Tuesday, February 14, 2012

The Voice






Even with good intentions and great talent we will completely destroy ourselves, everything and everyone around us if we are not intentionally and consistently seeking to be in the presence of and in step with the will of God. If we are submissive to the voice of God in our lives we will be powerful, unique and world changing. Even great talent and extraordinary motivation are loss when separated from from the creative voice that brought all things into existence. If we look away for a moment we can, like Peter, succumb to the storm around us and be lost to the waves.

This has been a challenging week. A week where I'm completely off balance. I've felt like a baby deer trying to stand on a frozen pool. No traction. No footing. Nothing to hold on to. I've found some solid ground in Psalms 139 and in The Pursuit of God by A.W. Tozer.
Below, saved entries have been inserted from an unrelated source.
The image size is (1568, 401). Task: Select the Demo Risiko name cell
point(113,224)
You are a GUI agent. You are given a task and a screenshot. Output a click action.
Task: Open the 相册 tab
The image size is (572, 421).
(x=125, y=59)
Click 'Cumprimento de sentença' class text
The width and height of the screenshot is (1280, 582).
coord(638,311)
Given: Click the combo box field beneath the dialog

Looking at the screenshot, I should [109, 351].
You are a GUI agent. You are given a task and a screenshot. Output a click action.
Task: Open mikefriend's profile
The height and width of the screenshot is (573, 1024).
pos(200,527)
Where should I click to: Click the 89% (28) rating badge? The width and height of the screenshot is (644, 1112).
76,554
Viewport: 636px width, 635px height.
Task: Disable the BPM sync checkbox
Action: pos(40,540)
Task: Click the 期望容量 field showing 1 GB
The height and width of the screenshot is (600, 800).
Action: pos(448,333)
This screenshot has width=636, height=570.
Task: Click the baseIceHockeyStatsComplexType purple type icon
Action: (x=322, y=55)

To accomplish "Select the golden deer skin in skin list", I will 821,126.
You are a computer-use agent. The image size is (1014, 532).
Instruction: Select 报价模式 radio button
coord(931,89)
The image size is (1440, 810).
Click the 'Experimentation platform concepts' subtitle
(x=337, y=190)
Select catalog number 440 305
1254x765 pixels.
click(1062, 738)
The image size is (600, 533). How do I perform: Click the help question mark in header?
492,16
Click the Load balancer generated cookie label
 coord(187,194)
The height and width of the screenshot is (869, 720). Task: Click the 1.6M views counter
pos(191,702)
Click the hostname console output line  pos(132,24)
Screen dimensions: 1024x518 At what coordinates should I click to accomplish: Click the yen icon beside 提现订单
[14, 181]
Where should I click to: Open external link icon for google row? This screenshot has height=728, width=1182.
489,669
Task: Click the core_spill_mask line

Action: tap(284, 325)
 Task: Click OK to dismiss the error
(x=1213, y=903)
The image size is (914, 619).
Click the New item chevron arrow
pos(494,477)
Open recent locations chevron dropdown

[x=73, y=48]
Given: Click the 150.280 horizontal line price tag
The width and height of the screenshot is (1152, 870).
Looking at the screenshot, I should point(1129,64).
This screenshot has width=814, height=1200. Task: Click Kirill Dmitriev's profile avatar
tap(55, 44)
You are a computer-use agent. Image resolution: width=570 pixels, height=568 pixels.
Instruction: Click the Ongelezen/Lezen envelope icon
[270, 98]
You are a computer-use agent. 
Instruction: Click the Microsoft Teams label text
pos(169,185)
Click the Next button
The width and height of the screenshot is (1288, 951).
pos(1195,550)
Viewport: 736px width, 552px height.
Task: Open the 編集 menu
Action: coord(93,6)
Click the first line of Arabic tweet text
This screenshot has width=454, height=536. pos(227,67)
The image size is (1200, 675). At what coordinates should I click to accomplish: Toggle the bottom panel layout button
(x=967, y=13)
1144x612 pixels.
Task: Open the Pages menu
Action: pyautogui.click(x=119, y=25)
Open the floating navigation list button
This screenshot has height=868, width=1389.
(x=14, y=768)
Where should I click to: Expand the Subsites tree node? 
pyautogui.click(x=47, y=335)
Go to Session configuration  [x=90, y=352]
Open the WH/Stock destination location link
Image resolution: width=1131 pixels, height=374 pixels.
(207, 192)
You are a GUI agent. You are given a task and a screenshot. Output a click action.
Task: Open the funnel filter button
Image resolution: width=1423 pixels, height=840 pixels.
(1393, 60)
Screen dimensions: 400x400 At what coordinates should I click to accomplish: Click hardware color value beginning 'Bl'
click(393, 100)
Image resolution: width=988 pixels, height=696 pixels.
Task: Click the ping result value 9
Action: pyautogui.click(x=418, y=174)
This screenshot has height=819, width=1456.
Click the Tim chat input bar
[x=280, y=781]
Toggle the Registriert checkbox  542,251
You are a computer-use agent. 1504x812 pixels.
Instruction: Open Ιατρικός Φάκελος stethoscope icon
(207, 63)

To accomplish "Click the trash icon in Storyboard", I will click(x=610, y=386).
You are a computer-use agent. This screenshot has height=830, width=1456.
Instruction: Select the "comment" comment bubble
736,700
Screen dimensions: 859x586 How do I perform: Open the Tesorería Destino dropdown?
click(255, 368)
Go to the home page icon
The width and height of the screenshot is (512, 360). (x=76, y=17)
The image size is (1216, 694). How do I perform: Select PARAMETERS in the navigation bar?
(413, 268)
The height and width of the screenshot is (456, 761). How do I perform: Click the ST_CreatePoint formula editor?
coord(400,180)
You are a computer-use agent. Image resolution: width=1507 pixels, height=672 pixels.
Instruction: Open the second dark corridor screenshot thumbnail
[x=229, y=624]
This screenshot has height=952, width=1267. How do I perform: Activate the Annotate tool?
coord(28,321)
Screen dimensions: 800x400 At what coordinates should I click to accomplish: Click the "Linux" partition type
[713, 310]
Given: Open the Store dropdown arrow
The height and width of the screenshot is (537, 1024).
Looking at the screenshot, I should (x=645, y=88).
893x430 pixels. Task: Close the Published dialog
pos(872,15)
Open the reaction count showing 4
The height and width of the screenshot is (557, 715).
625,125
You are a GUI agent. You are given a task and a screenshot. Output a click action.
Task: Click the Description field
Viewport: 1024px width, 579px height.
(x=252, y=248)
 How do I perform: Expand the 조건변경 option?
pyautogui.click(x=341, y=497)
God is everywhere. We can be nowhere that he is not near. He knows us and loves us. Our problem is often that we choose to be blind to His presence and deaf to his voice. I took the above picture last week on a short flight down to Atlanta. It's one of the most breathtaking things I have ever seen. The picture in no way does it justice. There can be no doubt that there is a God and that he his powerful and creative and loving and beautiful. This picture is the natural out flowing of his nature. The creator expresses himself in and through his creation. With a simple and powerful, "Let there be..." God spoke all things into existence. John says that in the beginning was the word and that same word is still present, still speaking life and beauty - adventure and love into the lives and hearts of those who will quiet themselves and listen. Allow yourself to hear his voice and submit to his will as he leads you in the way everlasting.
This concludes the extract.